Interactive Study Demo

Use this to step through a reusable interview workflow for this problem.

Press Step or Run All to begin.
Step 07

Complexity Analysis

Time
O(n × k)
Space
O(n × k)

Approach Breakdown

RECURSIVE
O(2ⁿ) time
O(n) space

Pure recursion explores every possible choice at each step. With two choices per state (take or skip), the decision tree has 2ⁿ leaves. The recursion stack uses O(n) space. Many subproblems are recomputed exponentially many times.

DYNAMIC PROGRAMMING
O(n × m) time
O(n × m) space

Each cell in the DP table is computed exactly once from previously solved subproblems. The table dimensions determine both time and space. Look for the state variables — each unique combination of state values is one cell. Often a rolling array can reduce space by one dimension.

Shortcut: Count your DP state dimensions → that’s your time. Can you drop one?

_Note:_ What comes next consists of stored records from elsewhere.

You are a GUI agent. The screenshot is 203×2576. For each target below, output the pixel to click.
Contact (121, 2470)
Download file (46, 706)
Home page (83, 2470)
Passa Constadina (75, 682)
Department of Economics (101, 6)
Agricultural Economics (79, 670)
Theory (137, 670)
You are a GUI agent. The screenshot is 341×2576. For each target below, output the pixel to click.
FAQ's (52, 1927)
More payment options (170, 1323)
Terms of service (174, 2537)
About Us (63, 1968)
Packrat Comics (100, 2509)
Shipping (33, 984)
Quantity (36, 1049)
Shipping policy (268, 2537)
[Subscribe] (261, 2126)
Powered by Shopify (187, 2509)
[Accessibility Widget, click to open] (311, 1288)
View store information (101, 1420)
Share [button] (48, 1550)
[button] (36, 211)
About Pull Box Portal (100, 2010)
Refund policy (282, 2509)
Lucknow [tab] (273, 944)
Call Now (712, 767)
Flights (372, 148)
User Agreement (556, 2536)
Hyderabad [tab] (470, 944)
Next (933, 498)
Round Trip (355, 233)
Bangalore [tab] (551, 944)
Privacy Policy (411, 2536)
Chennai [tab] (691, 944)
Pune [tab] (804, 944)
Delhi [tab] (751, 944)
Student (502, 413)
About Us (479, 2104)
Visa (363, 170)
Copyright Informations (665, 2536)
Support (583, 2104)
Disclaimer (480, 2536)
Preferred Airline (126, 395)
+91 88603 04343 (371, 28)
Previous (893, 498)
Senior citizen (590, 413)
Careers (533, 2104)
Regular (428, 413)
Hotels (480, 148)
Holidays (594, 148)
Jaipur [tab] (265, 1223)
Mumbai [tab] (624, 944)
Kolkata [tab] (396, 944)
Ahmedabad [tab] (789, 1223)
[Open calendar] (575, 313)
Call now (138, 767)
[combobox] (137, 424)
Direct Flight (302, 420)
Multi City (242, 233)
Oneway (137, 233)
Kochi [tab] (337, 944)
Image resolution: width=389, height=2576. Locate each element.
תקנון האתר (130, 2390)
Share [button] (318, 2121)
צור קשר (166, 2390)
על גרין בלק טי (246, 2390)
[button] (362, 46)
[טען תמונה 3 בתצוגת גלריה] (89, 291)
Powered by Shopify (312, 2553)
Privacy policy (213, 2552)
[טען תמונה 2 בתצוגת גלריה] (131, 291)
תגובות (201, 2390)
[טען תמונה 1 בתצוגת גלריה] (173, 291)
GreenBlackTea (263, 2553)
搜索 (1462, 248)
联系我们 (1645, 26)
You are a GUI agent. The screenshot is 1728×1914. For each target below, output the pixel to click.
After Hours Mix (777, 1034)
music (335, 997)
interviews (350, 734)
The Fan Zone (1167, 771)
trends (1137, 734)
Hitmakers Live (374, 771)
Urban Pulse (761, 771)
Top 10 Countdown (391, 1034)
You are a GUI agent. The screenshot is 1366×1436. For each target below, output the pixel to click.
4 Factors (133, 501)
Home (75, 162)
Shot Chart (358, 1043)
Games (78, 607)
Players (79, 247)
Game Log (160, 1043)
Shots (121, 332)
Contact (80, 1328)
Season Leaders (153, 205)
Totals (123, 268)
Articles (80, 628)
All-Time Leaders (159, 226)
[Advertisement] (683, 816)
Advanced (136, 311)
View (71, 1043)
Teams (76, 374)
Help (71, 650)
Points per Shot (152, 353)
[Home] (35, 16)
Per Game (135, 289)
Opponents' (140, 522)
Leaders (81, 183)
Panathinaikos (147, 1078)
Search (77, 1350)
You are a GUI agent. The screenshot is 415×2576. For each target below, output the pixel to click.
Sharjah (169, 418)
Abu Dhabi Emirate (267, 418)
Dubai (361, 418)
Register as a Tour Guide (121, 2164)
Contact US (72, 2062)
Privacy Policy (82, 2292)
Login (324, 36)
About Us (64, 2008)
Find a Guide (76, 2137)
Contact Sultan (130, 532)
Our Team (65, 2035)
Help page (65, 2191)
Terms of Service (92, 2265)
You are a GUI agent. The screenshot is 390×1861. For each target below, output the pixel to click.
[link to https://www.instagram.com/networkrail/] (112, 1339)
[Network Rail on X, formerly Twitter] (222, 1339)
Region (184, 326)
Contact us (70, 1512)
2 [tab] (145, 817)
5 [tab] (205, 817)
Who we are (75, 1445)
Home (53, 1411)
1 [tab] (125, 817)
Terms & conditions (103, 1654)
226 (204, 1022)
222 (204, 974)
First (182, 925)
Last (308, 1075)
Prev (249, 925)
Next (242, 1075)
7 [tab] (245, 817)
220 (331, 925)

That’s your space optimization.
Coach Notes

Common Mistakes

Review these before coding to avoid predictable interview regressions.

Overflow in intermediate arithmetic

Wrong move: Temporary multiplications exceed integer bounds.

Usually fails on: Large inputs wrap around unexpectedly.

Fix: Use wider types, modular arithmetic, or rearranged operations.

State misses one required dimension

Wrong move: An incomplete state merges distinct subproblems and caches incorrect answers.

Usually fails on: Correctness breaks on cases that differ only in hidden state.

Fix: Define state so each unique subproblem maps to one DP cell.